# Stated goal
Output the material below verbatim, from its first line through the line containing "Looking at the screenshot, I should tap(118, 271).", inclusive.

(Entries for locating words and elements)
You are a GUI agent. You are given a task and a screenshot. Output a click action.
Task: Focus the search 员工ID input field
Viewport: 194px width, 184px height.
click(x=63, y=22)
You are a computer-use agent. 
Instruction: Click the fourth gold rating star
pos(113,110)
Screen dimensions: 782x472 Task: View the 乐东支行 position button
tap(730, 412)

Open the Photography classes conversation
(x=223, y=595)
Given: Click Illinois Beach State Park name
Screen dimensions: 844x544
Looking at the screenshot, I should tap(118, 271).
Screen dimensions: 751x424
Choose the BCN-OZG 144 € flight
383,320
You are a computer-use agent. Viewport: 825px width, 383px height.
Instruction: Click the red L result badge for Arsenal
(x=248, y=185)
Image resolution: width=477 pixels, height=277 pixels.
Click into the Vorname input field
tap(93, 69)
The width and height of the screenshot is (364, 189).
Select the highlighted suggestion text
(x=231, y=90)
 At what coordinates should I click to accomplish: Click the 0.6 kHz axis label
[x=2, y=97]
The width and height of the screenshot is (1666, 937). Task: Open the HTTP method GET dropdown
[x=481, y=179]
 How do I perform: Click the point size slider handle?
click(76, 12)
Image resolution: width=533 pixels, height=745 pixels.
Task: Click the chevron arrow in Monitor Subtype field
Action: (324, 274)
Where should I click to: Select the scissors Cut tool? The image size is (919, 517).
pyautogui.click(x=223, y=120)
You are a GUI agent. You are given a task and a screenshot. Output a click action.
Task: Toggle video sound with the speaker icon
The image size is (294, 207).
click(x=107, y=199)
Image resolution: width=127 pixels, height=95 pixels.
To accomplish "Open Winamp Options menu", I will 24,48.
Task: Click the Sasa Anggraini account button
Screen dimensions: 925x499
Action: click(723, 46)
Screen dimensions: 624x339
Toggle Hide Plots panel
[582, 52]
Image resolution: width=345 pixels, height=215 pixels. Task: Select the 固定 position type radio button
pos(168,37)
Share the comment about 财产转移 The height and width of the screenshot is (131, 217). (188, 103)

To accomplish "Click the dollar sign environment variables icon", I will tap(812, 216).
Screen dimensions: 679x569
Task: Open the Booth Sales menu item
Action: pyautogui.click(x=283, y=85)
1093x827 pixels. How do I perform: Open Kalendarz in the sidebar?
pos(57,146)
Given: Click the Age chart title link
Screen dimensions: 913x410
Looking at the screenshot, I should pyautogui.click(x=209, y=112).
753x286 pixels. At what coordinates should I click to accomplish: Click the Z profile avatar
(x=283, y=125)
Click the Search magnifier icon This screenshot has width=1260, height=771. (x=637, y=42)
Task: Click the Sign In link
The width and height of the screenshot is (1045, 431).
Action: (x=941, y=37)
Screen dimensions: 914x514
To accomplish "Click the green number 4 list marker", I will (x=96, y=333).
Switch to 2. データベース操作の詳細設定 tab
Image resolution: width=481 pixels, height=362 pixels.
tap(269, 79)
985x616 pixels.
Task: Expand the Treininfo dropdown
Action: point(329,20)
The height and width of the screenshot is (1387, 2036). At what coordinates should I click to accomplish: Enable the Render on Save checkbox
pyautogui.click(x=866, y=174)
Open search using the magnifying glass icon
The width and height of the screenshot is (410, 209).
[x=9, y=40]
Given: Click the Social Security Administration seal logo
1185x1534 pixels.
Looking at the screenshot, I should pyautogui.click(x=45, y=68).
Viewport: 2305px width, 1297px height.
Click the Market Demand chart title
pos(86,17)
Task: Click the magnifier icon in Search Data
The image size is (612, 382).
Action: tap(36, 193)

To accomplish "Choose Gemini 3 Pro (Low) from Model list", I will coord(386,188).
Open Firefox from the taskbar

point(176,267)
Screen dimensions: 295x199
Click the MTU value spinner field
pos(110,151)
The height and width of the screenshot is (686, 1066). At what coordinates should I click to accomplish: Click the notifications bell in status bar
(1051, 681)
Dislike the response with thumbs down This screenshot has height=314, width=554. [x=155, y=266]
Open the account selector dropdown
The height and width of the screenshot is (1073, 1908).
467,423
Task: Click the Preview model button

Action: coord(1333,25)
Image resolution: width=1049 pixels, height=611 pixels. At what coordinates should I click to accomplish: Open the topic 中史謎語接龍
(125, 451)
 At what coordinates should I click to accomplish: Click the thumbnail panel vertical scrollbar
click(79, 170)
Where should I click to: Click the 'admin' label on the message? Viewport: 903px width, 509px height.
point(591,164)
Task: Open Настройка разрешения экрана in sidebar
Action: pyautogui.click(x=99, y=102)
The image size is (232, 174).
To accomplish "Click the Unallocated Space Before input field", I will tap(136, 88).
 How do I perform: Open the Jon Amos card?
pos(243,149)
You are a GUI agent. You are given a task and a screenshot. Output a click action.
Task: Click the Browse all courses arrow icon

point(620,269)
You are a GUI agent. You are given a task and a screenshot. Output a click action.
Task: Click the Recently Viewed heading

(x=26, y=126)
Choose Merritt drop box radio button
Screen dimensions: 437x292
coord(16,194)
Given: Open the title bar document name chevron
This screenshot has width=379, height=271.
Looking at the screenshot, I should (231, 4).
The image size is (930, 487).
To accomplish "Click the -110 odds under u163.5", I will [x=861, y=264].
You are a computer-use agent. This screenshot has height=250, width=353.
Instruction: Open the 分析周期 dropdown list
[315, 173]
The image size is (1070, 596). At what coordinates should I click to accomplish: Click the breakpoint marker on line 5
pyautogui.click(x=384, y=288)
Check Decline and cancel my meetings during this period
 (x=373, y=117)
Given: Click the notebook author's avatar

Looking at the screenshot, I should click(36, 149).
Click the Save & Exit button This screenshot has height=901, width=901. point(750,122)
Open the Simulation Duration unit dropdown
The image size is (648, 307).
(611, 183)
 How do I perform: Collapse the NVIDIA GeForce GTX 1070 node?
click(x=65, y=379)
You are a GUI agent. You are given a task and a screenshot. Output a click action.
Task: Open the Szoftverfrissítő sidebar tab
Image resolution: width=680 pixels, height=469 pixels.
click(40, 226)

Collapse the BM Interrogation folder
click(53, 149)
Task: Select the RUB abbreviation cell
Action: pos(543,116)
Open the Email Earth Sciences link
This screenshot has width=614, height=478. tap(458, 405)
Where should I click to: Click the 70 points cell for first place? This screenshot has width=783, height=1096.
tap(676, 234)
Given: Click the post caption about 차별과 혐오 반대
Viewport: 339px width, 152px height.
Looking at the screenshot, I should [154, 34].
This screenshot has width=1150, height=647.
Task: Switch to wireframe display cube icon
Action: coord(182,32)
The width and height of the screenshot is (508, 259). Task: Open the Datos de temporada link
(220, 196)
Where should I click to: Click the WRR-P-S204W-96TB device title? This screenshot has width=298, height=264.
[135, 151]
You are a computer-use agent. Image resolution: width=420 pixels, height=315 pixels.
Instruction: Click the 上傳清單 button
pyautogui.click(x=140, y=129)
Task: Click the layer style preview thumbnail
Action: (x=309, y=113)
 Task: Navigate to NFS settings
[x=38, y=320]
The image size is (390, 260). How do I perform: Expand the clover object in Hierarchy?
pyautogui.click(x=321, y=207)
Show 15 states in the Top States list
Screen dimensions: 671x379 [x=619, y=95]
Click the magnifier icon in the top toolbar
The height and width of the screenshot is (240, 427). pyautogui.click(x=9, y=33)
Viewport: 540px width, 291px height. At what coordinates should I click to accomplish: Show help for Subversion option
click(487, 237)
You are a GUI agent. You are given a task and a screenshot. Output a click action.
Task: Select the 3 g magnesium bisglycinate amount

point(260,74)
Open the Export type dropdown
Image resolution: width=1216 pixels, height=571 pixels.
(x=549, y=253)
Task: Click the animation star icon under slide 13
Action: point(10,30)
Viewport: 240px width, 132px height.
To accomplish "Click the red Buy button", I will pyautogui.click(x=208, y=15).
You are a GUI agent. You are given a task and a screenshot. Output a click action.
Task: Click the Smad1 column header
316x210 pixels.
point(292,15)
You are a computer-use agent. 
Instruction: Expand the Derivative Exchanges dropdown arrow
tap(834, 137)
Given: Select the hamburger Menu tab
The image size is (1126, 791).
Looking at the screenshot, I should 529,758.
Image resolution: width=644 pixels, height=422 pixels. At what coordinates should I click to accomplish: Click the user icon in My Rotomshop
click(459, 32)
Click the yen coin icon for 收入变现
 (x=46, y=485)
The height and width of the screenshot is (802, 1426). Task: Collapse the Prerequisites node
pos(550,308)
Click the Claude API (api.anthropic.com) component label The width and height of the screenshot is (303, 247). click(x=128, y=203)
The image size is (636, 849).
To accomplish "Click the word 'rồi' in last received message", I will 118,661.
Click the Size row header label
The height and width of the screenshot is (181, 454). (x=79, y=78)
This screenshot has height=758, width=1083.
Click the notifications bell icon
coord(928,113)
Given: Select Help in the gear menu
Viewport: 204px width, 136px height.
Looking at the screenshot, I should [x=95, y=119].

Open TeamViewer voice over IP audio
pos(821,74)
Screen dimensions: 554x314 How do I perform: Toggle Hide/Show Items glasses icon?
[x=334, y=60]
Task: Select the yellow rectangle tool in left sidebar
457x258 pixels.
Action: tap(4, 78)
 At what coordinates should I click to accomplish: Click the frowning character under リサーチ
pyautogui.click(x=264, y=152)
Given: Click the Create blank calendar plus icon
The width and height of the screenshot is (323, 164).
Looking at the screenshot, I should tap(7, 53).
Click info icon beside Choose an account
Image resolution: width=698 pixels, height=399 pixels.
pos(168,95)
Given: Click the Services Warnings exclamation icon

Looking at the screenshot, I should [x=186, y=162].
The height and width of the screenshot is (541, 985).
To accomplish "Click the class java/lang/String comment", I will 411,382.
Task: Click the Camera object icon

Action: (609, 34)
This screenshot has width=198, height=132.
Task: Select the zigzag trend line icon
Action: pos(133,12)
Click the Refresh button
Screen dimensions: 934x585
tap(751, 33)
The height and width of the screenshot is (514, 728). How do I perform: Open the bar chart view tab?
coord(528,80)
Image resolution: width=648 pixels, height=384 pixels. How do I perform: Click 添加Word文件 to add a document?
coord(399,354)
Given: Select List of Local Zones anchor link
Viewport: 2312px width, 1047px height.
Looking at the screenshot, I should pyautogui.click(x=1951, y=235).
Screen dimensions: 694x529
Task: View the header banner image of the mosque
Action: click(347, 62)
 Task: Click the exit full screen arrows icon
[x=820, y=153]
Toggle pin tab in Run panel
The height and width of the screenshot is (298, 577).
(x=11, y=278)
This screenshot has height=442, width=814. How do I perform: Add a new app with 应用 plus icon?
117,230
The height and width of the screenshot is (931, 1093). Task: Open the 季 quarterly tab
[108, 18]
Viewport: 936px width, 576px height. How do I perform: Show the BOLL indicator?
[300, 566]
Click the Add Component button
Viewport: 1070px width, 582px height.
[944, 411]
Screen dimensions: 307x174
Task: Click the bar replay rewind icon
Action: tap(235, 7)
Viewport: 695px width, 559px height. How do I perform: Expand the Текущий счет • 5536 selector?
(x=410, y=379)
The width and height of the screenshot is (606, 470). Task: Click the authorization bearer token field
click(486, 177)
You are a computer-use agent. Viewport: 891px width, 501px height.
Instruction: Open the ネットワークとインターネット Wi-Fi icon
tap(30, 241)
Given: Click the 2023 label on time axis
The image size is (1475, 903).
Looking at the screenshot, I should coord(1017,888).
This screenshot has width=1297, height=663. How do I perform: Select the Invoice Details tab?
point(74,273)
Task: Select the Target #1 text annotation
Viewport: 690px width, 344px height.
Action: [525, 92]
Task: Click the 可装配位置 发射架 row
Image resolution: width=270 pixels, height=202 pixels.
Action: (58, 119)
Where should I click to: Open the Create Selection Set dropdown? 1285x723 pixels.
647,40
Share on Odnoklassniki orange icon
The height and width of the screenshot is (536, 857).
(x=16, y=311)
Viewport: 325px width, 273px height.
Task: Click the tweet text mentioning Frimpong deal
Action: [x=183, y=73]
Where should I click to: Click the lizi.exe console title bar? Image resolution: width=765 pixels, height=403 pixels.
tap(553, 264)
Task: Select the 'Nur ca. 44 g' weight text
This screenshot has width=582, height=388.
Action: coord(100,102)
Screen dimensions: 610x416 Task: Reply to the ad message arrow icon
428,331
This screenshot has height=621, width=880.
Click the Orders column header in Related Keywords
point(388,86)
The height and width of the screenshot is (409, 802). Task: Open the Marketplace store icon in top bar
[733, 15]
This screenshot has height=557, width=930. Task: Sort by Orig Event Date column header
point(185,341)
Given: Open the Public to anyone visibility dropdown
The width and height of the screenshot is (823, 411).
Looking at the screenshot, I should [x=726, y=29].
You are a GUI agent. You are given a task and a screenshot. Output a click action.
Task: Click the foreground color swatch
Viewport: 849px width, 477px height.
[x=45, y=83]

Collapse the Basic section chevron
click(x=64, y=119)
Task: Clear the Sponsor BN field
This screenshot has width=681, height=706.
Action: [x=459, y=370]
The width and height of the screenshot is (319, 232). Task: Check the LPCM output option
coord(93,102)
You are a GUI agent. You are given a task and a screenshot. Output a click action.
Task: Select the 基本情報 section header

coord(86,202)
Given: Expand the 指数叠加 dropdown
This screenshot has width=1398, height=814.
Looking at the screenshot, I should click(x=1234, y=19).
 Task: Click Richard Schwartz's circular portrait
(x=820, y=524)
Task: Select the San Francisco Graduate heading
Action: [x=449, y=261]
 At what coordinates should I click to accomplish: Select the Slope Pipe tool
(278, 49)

# Result
You are a GUI agent. You are given a task and a screenshot. Output a click action.
Task: Focus the search 员工ID input field
Viewport: 194px width, 184px height.
click(x=63, y=22)
You are a computer-use agent. 
Instruction: Click the fourth gold rating star
pos(113,110)
Screen dimensions: 782x472 Task: View the 乐东支行 position button
tap(730, 412)

Open the Photography classes conversation
(x=223, y=595)
Given: Click Illinois Beach State Park name
Screen dimensions: 844x544
Looking at the screenshot, I should tap(118, 271).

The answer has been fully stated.